Welcome back! Beginnings are important, so first I must acknowledge the amazing support of Mrs. Weiner and Rabbi Lapin, who have worked tirelessly to hire staff and plan for the 2018–19 school year. We welcome all our new staff and students and look forward to an outstanding school year. We are proud that NEAT now has thirty-three students enrolled – an almost all-time high in recent years.
Speaking of beginnings, I saw a beautiful d’var Torah from Rabbi Yissocher Frand on the very topic of beginnings.
This past week’s parsha begins with the laws of the yefas to’ar and then mentions, “If a man has two wives, one he loves and one he hates…” he is not allowed to switch the firstborn status (for inheritance purposes) from his true firstborn, the son of the “hated wife” to the younger brother, the firstborn son of the “beloved wife.” The true firstborn is the one who must receive the “double portion” of inheritance.
Following this, the third set of laws in Parshas Ki Seitzei is that of the ben sorer umoreh, the wayward and rebellious son. Already at a very young age (right after bar mitzvah) he begins acting in a way that will lead to a life of corruption and aggression.
Rashi says the sequence of these three sets of laws – the beautiful captive woman, the beloved and hated wives, and the wayward and rebellious son – teach a homiletic lesson: If someone marries the yefas to’ar because he became infatuated with her, he will eventually have two wives (his original wife and the one he found in the battlefield).

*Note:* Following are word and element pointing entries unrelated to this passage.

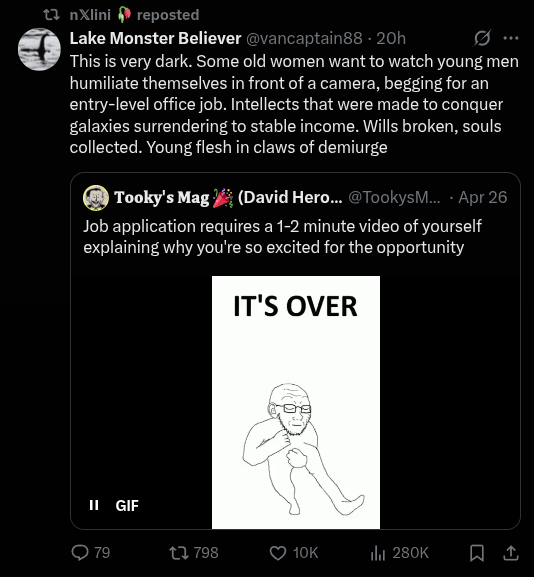This screenshot has width=534, height=577.
Task: Pause the GIF playback
Action: click(x=94, y=505)
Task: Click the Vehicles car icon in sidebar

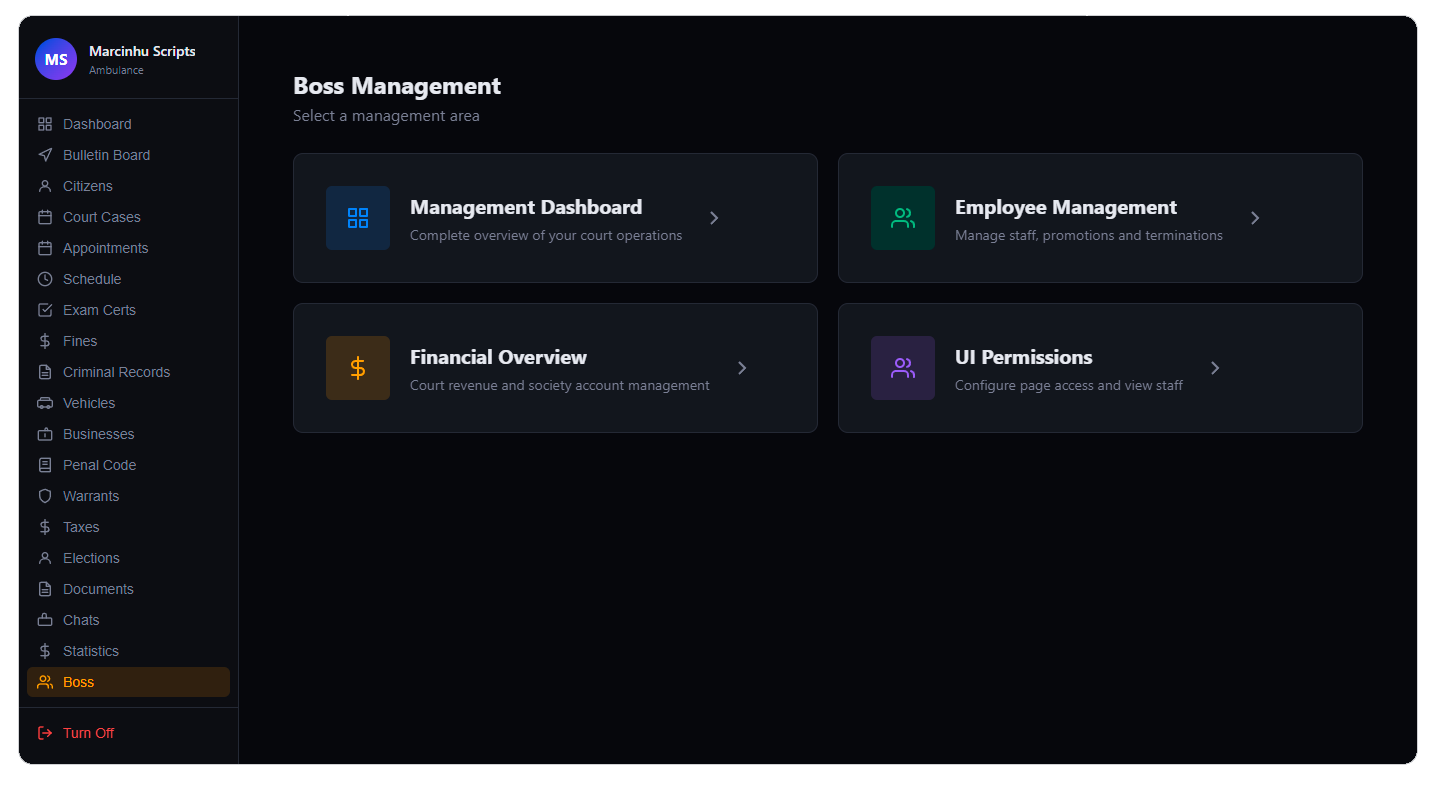Action: pyautogui.click(x=45, y=403)
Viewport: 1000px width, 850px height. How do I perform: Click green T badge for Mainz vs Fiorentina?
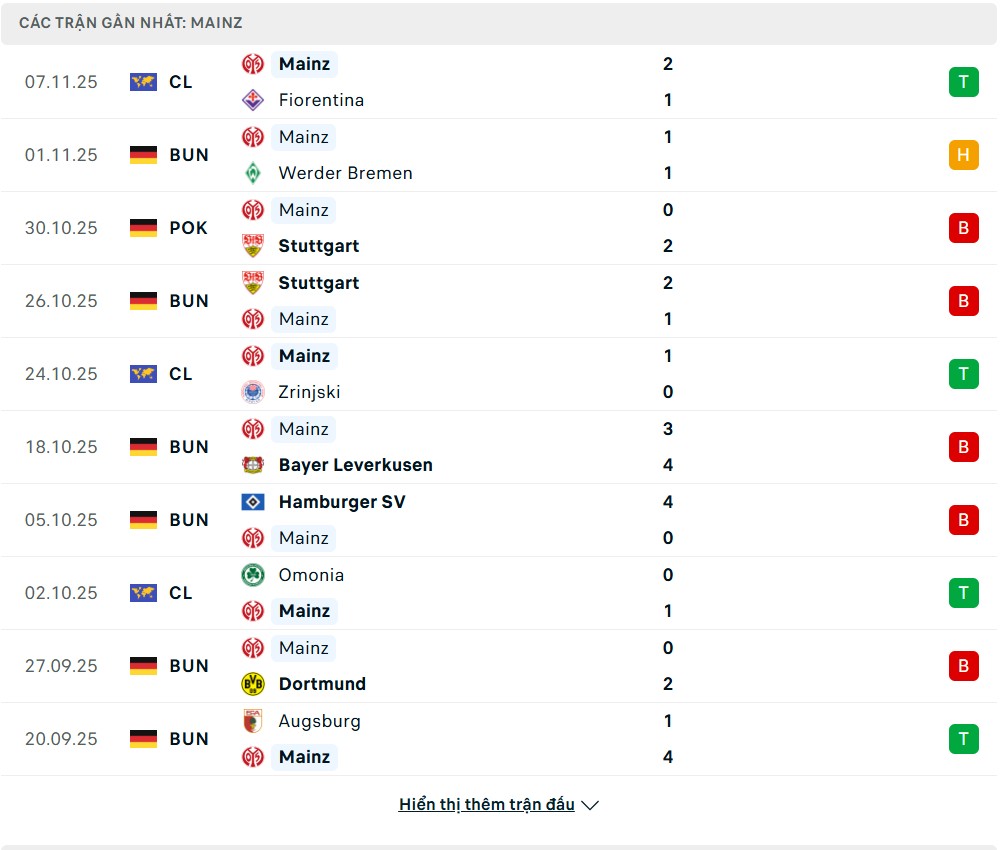click(x=963, y=82)
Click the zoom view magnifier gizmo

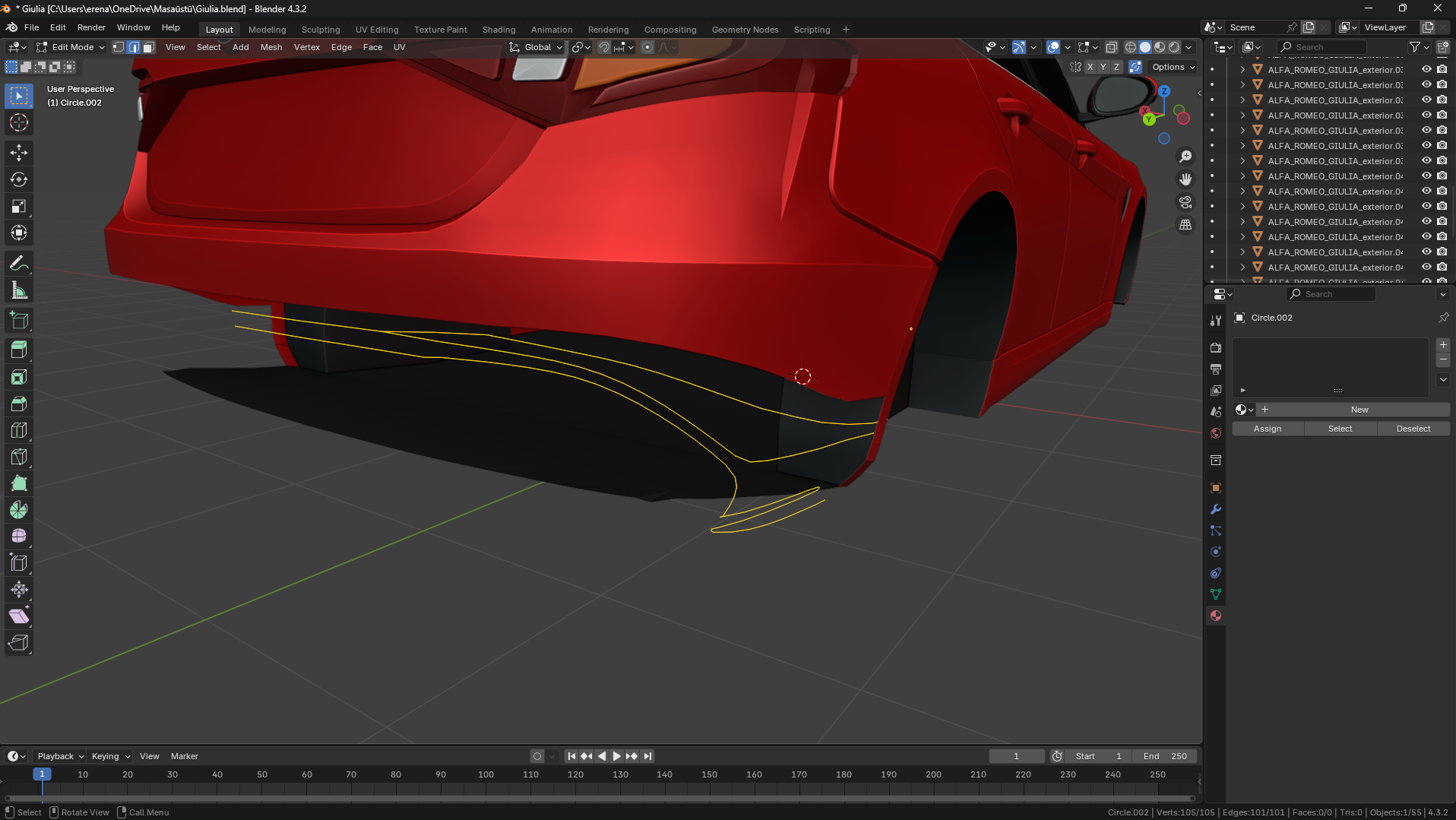[1185, 157]
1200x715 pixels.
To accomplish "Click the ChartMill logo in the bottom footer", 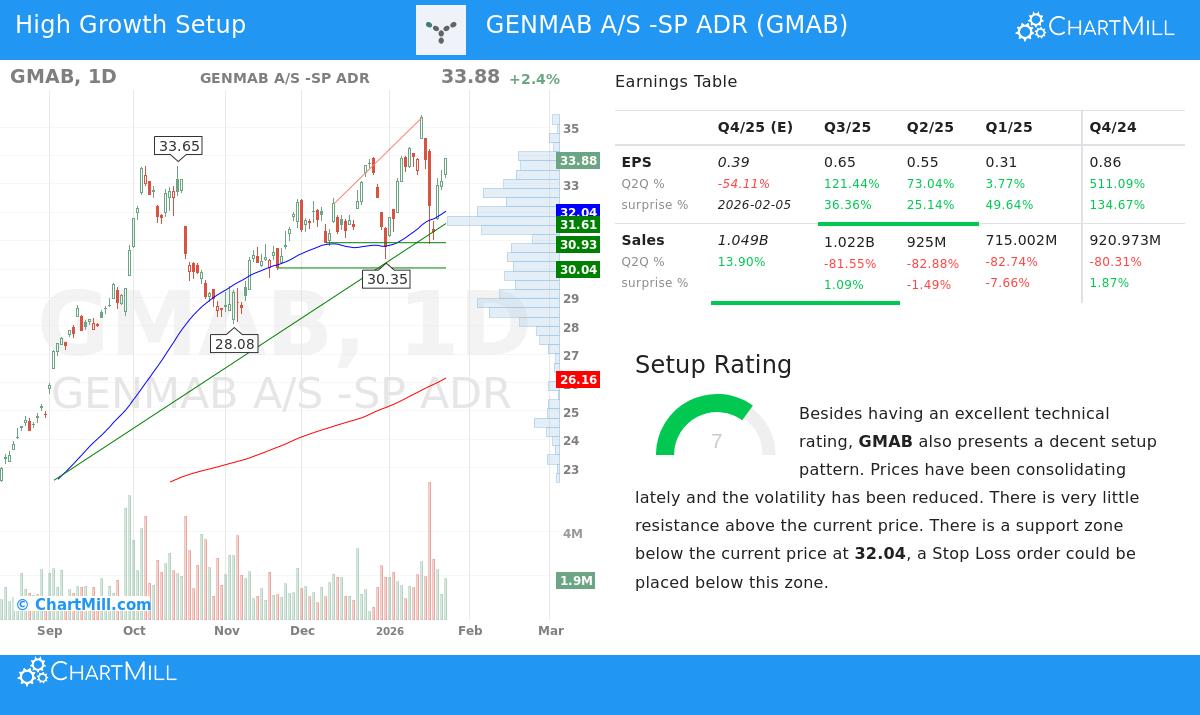I will (x=96, y=671).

Eventually, he will come to hate the second wife. Furthermore, once he has such a wife (whom he should not have taken in the first place) he will have a child from her and the child will be a troublemaker. He will become a ben sorer umoreh.

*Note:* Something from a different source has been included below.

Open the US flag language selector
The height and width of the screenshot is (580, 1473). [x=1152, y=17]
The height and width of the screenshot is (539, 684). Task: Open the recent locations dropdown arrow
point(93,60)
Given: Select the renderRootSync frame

The Shem M’Shmuel (Rabbi Shmuel Bornsztain (1855–1926), the second Sochatchover Rebbe, and son of the Avnei Nezer) makes a very interesting observation. Why does the Torah mention here the halochoh that the firstborn gets a double portion? Even if the Torah wants to tell us that one who marries a yefas to’ar will eventually hate her, why should the Torah insert the unrelated rule that a bechor gets pi shnayim, a double portion of inheritance, here? There is an entire section in the Torah at the end of Sefer Bamidbar describing all the laws of inheritance. The law that a firstborn gets a double portion should be placed there. It seems incongruous to mention it here between the laws of the yefas to’ar and that of the ben sorer umoreh. It does not relate to the flow of the narrative.
The Shem M’Shmuel writes that the Torah is trying to teach us a vital lesson: beginnings are very, very important. Beginnings set the tone. He asks: Why is it that the firstborn gets double? Being a firstborn, after all, is merely an accident of birth. What did he do? Why should he get double the portion of his father’s estate over and above the rest of his brothers? The Shem M’Shmuel answers that it is because the bechor casts an influence over the entire family. The children who come after the firstborn are influenced by him. Therefore, the bechor gets double because he sets the tone for the entire family.

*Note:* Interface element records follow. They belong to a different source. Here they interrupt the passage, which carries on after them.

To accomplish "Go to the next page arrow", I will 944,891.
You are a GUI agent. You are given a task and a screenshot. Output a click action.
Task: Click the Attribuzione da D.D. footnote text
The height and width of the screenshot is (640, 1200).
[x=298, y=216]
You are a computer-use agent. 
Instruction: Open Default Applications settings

For example, the Rosh Yeshiva Rav Yaakov Yitzchok Ruderman (1900–1987) zt”l married a woman named Feiga Kramer, which set the tone for all her sisters to marry talmidei chachomim.
Beginnings don’t just happen on their own, but rather come about through tedious preparation. In this vein, after a summer of intensive planning, we anticipate an exceptional school year. I would like to close by highlighting two new important positions, sure to add excellent value to our school program. Using two very popular and competent existing staff members, we welcome Rabbi Yaakov Zimmerman, a beloved rebbe and consummate professional, who will serve as the resource specialist in the school using his training in social work to help students, teachers, and parents. Rabbi Yechezkel Yudkowsky has been hired as a mashgiach for the middle-school boys. He already has a strong bond with both students and rebbeim, and is sure to have a strong impact on the school. If you have any questions regarding staffing or any other concerns, please contact the school principals or me.
Best wishes for a kesivah vachasimah tovah.